◆ Potongan Teks
● ● ● ● ● ● ●

IDE / WARGA

Spasialitas Grafiti

Merebut Ruang Publik, Mengembalikan Seni pada Warga

Bangkit Mandela
Kolektif Agora

--

Foto oleh David Tip di Unsplash, 2020.

Grafiti, seni yang sedikit jorok, tetapi paling demokratis. Walaupun lebih sering dianggap anarkis, grafiti adalah cerminan bawah sadar dari relasi sosial yang mewujud dalam bentuk coretan kota bermuatan seni, sedikitnya mengandung jurus-jurus dalam pembuatannya. Menyangkut teritorialitas atau soal kewilayahan, grafiti termanifestasi secara ambigu, sebab ia dapat muncul di mana saja dan hilang begitu saja. Sejak internet semakin merambat, grafiti dapat bersembunyi, tapi tetap disaksikan. Pergulatan grafiti sebagai bentuk seni yang menuntut nyali tidak lagi sama bunyinya.

Grafiti sebagai Seni

Grafiti merupakan cabang istilah di bawah payung seni jalanan (street art). Secara umum, grafiti berupa signature seorang/kelompok writers (sebutan untuk pelaku tagging) yang hadir pada dinding publik dengan gaya dan teknik tertentu. Sementara, kegiatan lain di dalam seni jalanan menggunakan wahana dinding yang sama, dengan medium dan hasil yang berbeda seperti stensil atau mural. Dalam dokumenter Style Wars (Silver, 1984), subkultur grafiti dimulai dengan memanfaatkan subway sebagai kanvas berjalan para writer. Grafiti kerap dekat dengan skena hip-hop dan punk, sering kali bergerilya dan saling menimpali antarkelompok, dan bersitegang dengan aparat menyoal kebersihan gerbong kereta. Sementara, di kota-kota besar di Indonesia, akar gerakan grafiti cenderung berbeda.

Dalam konteks Indonesia, embrio grafiti telah muncul sebagai medium propaganda prakemerdekaan, berisi slogan-slogan semangat juang yang dapat ditemukan di ruang-ruang publik. Hingga hari ini, parodi atau sekadar kejahilan tekstual masih dapat ditemukan di jalan, hingga dalam bentuk latrinalia atau corat-coret di dinding toilet. Namun, grafiti yang menampung muatan seni, atau tampil dengan teknik dan tema tertentu, baru dimulai pascareformasi. Salah satu desas-desus menyatakan perkembangannya dimulai di kawasan Pondok Indah, Jakarta, oleh siswa ekspatriat dari Jakarta International School yang memperkenalkan grafiti dan street art kepada pemuda lokal. Beberapa dari pemuda ini hijrah dari Jakarta ke kota-kota satelit, yang kemudian membuka ekosistem baru. Namun, tentu saja seperti hakikatnya sebagai seni anonim, kebenarannya pun bersifat parsial dan berlangsung secara oral.

● ● ● ● ● ● ●

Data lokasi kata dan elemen
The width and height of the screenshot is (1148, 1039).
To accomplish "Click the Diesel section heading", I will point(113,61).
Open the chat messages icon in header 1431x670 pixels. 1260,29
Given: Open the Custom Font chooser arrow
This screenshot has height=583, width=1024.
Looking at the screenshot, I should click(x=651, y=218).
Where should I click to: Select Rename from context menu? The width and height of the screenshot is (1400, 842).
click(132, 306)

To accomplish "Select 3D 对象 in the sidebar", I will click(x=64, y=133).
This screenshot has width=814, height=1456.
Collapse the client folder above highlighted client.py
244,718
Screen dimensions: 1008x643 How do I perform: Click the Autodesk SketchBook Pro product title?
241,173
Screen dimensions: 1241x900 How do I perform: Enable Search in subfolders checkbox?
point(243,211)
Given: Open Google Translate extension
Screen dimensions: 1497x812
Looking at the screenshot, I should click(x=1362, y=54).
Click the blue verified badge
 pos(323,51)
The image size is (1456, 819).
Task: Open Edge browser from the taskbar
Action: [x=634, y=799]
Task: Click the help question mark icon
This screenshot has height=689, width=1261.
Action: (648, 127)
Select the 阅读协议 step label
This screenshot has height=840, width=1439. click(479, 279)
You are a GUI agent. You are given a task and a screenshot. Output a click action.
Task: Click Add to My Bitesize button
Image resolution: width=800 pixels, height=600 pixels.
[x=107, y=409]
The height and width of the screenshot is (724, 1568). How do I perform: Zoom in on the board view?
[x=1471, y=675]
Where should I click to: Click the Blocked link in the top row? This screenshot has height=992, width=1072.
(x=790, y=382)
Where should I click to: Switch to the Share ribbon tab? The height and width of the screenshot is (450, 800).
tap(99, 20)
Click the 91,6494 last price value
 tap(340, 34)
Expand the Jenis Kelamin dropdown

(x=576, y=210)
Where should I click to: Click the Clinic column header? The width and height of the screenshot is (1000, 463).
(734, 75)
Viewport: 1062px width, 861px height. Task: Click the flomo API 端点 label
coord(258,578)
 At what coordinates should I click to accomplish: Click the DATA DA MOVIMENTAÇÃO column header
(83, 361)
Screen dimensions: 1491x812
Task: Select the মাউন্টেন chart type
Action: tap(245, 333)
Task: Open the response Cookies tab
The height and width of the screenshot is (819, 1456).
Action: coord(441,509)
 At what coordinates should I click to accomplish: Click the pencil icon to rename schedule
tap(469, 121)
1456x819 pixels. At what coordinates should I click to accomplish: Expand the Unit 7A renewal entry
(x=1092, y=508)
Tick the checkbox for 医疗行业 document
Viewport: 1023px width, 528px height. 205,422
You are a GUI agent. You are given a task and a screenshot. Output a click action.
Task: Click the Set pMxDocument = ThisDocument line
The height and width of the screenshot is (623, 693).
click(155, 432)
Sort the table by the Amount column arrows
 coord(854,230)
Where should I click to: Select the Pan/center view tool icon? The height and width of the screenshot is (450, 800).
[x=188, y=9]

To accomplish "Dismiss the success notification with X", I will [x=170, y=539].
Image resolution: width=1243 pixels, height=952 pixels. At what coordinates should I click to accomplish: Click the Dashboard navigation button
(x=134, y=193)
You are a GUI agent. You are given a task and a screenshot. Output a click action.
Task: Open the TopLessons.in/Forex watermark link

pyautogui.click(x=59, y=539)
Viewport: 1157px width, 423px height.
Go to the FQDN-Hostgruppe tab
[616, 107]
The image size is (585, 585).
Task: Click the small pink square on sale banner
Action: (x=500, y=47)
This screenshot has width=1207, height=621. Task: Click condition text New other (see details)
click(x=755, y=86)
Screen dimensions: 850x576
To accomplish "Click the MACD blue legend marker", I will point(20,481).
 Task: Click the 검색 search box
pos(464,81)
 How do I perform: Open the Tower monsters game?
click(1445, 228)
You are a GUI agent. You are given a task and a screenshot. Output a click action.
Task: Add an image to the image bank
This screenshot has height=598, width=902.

● ● ● ● ● ● ●

◆ Ketentuan Tugas
1. Ganti "search box" dengan "search field" pada baris-baris daftar, mulai dari baris yang memuat "This screenshot has width=1207, height=621." dan berakhir di baris terakhir daftar. Tulis ulang hanya baris-baris itu dan biarkan yang lain tetap sama.
2. Tolong lanjutkan tulisan tentang grafiti itu setelah kalimat terakhirnya.

◆ Jawaban Tugas
1.
This screenshot has width=1207, height=621. Task: Click condition text New other (see details)
click(x=755, y=86)
Screen dimensions: 850x576
To accomplish "Click the MACD blue legend marker", I will point(20,481).
 Task: Click the 검색 search field
pos(464,81)
 How do I perform: Open the Tower monsters game?
click(1445, 228)
You are a GUI agent. You are given a task and a screenshot. Output a click action.
Task: Add an image to the image bank
This screenshot has height=598, width=902.

2.
Yang jelas, kita tahu bahwa sejak hadirnya referensi majalah impor hingga ditengarai oleh internet, gerakan grafiti di bawah payung street art semakin menjamur. Para writer pemula dapat mempelajari gaya dan cara untuk berkarya melalui konten di dunia maya, serta menuangkannya secara positif dalam kegiatan-kegiatan bersama warga. Namun, stigma tentang graffiti masih juga negatif, dengan anggapan bahwa kegiatan tagging merupakan proses formatif kenakalan remaja menuju kriminalitas. Seni grafiti lebih sering ditemukan dalam bentuk tagging dan throw up, yakni jenis paling awam seni grafiti berupa coretan tagar, nickname writer, atau bentuk lettering bervolume yang tidak selesai. Sehingga, bentuk-bentuk tersebut tampak sebagai polusi visual dan kerap memperlambat penerimaan grafiti sebagai sebuah seni yang utuh.

Dengan kata lain, seni grafiti terutama bukan soal negosiasi, legalitas, dan karir, melainkan urgensinya untuk hadir di sekitar kita.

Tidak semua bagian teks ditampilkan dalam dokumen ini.